== Written instruction ==
Duplicate the part of the material that opens with the line containing "Click the 总成交量 column header" and runs through the end of the material, both ends included.

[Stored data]

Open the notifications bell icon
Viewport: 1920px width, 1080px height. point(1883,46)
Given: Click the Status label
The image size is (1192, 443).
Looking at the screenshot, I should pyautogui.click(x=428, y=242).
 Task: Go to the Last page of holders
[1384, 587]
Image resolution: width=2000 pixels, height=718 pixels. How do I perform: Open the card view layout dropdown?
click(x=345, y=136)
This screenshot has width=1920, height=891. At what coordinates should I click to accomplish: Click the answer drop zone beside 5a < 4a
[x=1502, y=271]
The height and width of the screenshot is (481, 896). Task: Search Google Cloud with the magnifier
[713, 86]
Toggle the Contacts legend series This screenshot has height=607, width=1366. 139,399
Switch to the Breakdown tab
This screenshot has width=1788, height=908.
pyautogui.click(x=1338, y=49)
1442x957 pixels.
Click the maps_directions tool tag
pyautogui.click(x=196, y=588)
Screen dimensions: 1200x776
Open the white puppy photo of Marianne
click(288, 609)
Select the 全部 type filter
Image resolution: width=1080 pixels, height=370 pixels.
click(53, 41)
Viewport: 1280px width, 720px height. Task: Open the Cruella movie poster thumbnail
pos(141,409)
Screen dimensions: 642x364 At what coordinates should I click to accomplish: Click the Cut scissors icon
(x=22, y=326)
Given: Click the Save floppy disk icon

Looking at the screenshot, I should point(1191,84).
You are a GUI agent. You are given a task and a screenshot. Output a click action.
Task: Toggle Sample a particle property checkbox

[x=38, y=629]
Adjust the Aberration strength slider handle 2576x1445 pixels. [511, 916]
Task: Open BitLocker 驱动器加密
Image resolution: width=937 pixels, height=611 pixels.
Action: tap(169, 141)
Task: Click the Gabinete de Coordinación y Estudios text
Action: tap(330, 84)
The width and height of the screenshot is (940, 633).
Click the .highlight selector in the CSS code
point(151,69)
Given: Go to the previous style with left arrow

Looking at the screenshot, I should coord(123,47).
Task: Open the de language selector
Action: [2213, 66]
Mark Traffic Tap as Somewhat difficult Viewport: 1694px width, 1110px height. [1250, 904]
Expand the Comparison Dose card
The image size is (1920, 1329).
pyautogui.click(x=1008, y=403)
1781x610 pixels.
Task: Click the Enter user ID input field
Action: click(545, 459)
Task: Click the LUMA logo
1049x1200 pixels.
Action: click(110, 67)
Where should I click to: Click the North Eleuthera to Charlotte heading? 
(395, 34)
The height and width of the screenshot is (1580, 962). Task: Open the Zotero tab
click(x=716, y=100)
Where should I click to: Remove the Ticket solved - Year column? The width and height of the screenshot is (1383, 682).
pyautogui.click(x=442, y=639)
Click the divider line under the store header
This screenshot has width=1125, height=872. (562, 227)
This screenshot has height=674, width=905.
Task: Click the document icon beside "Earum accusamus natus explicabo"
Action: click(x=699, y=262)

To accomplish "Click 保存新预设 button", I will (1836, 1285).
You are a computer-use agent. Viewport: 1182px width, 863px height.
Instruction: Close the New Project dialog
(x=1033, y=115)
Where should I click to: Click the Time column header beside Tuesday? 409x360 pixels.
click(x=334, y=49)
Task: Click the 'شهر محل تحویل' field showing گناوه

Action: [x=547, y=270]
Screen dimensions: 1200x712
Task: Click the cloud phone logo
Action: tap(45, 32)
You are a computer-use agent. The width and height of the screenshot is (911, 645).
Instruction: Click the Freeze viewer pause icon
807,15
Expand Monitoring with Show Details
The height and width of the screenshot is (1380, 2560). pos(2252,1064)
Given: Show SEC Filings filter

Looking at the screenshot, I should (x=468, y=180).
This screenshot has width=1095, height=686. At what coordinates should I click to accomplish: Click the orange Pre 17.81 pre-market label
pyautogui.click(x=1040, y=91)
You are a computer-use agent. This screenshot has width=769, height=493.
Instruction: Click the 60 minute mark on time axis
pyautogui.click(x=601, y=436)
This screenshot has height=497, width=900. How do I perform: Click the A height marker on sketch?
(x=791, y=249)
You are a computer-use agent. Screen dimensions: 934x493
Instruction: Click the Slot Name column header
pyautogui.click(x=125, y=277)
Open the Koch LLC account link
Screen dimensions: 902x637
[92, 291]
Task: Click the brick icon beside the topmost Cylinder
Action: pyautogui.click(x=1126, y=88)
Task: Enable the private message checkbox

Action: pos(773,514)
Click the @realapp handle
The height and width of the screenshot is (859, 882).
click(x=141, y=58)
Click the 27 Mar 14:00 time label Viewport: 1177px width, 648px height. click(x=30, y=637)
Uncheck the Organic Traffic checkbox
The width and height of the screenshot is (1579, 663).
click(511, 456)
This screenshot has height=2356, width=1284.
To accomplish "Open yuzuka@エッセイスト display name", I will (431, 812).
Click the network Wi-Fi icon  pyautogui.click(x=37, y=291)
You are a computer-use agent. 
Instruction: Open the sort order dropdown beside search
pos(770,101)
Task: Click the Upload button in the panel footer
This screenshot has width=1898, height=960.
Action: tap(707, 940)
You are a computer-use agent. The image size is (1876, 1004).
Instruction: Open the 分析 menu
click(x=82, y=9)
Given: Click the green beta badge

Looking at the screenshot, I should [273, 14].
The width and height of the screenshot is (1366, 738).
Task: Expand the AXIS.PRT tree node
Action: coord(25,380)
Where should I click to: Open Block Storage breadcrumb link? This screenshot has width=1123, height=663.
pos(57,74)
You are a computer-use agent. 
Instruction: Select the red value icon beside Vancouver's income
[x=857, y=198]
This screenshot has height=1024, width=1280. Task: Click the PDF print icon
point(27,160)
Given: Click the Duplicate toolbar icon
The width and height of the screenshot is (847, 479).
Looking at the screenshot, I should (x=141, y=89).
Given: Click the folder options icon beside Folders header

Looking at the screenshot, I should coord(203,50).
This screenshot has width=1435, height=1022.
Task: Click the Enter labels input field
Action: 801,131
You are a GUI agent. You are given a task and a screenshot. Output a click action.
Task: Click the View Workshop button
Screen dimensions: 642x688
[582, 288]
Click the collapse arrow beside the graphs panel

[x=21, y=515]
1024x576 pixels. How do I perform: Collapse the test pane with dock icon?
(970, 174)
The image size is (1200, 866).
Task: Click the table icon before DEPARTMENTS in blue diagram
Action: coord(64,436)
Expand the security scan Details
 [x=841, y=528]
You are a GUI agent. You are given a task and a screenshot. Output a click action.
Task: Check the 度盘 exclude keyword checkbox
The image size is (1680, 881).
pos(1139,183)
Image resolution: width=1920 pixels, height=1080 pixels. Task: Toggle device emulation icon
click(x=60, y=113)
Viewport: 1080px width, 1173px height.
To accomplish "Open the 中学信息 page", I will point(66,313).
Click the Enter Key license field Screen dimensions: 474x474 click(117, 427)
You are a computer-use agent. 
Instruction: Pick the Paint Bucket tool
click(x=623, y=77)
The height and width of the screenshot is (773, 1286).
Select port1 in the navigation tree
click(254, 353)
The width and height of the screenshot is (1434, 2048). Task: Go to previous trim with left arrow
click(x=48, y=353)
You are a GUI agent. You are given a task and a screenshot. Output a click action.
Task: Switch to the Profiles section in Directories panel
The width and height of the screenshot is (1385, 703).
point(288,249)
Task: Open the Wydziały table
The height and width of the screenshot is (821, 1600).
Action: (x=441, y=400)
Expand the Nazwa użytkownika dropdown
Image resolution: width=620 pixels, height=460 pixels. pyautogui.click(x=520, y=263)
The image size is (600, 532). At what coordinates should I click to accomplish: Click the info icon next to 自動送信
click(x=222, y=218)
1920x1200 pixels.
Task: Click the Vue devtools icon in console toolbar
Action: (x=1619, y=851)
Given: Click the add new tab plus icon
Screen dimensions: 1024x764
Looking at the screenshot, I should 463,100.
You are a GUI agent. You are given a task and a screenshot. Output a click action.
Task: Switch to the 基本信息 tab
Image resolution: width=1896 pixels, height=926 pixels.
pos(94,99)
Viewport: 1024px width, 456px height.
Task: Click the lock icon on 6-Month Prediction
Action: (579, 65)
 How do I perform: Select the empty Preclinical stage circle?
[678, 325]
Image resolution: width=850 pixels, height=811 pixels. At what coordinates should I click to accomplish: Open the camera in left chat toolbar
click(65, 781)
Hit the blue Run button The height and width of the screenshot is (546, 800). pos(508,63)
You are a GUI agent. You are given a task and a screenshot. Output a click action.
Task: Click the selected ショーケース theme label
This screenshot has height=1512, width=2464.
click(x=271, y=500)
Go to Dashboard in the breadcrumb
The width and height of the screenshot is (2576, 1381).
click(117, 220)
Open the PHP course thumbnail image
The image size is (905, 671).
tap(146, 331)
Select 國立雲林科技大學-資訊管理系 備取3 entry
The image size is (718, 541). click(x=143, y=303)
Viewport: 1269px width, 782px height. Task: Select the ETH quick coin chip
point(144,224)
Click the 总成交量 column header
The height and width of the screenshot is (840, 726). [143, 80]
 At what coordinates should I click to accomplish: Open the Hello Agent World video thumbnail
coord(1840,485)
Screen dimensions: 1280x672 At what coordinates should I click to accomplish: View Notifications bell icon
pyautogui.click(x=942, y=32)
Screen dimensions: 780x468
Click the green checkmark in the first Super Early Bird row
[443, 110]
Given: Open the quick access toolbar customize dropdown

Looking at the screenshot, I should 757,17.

== Problem solution ==
Click the 总成交量 column header
The height and width of the screenshot is (840, 726). [143, 80]
 At what coordinates should I click to accomplish: Open the Hello Agent World video thumbnail
coord(1840,485)
Screen dimensions: 1280x672 At what coordinates should I click to accomplish: View Notifications bell icon
pyautogui.click(x=942, y=32)
Screen dimensions: 780x468
Click the green checkmark in the first Super Early Bird row
[443, 110]
Given: Open the quick access toolbar customize dropdown

Looking at the screenshot, I should 757,17.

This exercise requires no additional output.